Many thanks to respondents to my recent query concerning horizontal and
vertical components of leg extension. Much food for thought. The idea
of the INTERNALITY of the forces vs. the idea of exerting an EXTERNAL
force on the knee (something I have considered) is esp. interesting.
But I wonder if some discussion of toggle mechanisms (as defined by
engineers) might be in order here to provide a little background to my query.
The toggle we're probably most familiar with is the toggle bolt we use
to put picture hanging hooks in wall board or sheetrock when we
have no other way of securing a good anchor. Those toggles have spring
loaded "wings" that expand after we have compressed them to slip them
into the hole we drill in the wallboard. But suppose we had only the
"wings" and no bolt at the joint. Let's review the formula for the
forces here (in case some biomechanics folks didn't take
"Statics & Dynamics"). If we fix the end of one of the wings and exert
force P downward at the joint, the end of the other wing will move
horizontally with resultant force Q. (I've wondered whether we should
consider a trampoline an inverted toggle--with elastic wings.)
In any case, the formula is: Q = 0.5 P (cotan theta) where theta is
the angle each
wing makes with the horizontal. So if the angle at the joint is 90 degress,
each wing of the toggle makes a 45 degree angle with the horiz., cot = 1.0,
and the formula tells us that the resultant Q is only half of the downward
force P. Theoretically, when theta goes to 0 the cotangent goes to
infinity and so does resultant Q. Doesn't happen in reality, but we
get the picture of why toggle mechanisms are used to generate large
forces (as in devices to crush big rocks into small gravel). When
theta gets beyond 25 degrees or so we start to enjoy increasing
mechanical advantage. And I don't think there are too many lever
systems in the human body (the jaw? doing heel lifts?) where we get
much mechanical advantage. Acceleration advantage, yes. But not much
m.e.
Now the human knee is not a pin joint so the applicability of the
formula to an understanding of lifting forces during leg extension
might well be questioned--hence my original query.

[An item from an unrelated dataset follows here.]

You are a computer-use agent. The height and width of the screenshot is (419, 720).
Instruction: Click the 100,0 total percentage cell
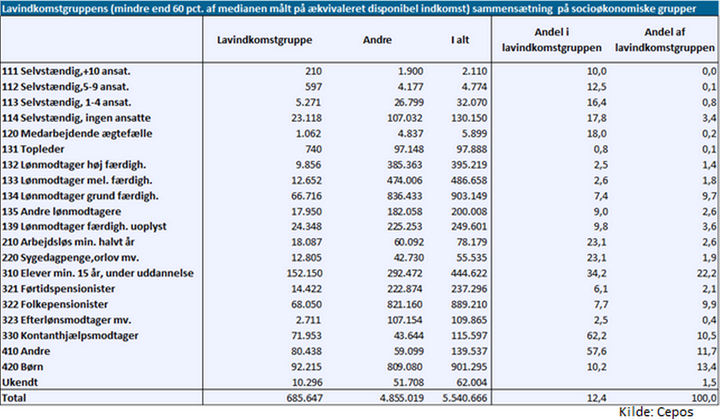coord(701,397)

But I do think this
whole discussion helps us understand why we're stronger nearer full
extension. (Something we should all remember if three of us ever had
to lift the front of a big automobile three cm. so that a victim
trapped underneath could be pulled free.) Or put another way, we
do the same amount of work lifting our torso one inch at the start of
a pushup that we do during the last inch. But we can all do more "one
inch" pushups if we do final inch ones rather than initial inch ones.

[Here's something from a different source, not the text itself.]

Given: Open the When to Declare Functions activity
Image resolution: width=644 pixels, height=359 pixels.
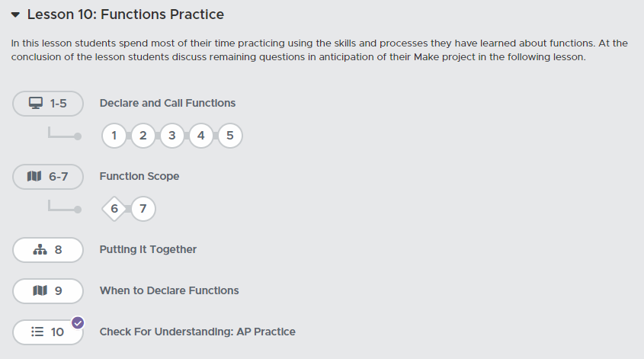Looking at the screenshot, I should [168, 291].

But the bottom line here (and why I presume to take up time on the
biomch network) is that these questions have potentially great
consequences for the design of bicycles, wheelchairs and other human
powered vehicles, which is what our past and planned work is all
about. Simply put: linear power permits you to take advantage of the
leg or arm up to and including full extension; rotary power means the
crank arms of the bicycle are approaching dead center when you have
the most strength to exert (unless you're standing up and "pumping"--
with consequent aerodynamic losses). This is hardly the whole story
of HPV design and fabrication so we'd like to know whether that last
little push of full extension with its considerable mechanical
advantage compared to a more flexed limb, is worth going after
considering all the design modifications necessary in the vehicle?
And if you've followed me this far--thanks for your patience. And if
you find this interesting, I welcome your comments.
John Martinson Univ. of Nevada, Reno
vertical components of leg extension. Much food for thought. The idea
of the INTERNALITY of the forces vs. the idea of exerting an EXTERNAL
force on the knee (something I have considered) is esp. interesting.
But I wonder if some discussion of toggle mechanisms (as defined by
engineers) might be in order here to provide a little background to my query.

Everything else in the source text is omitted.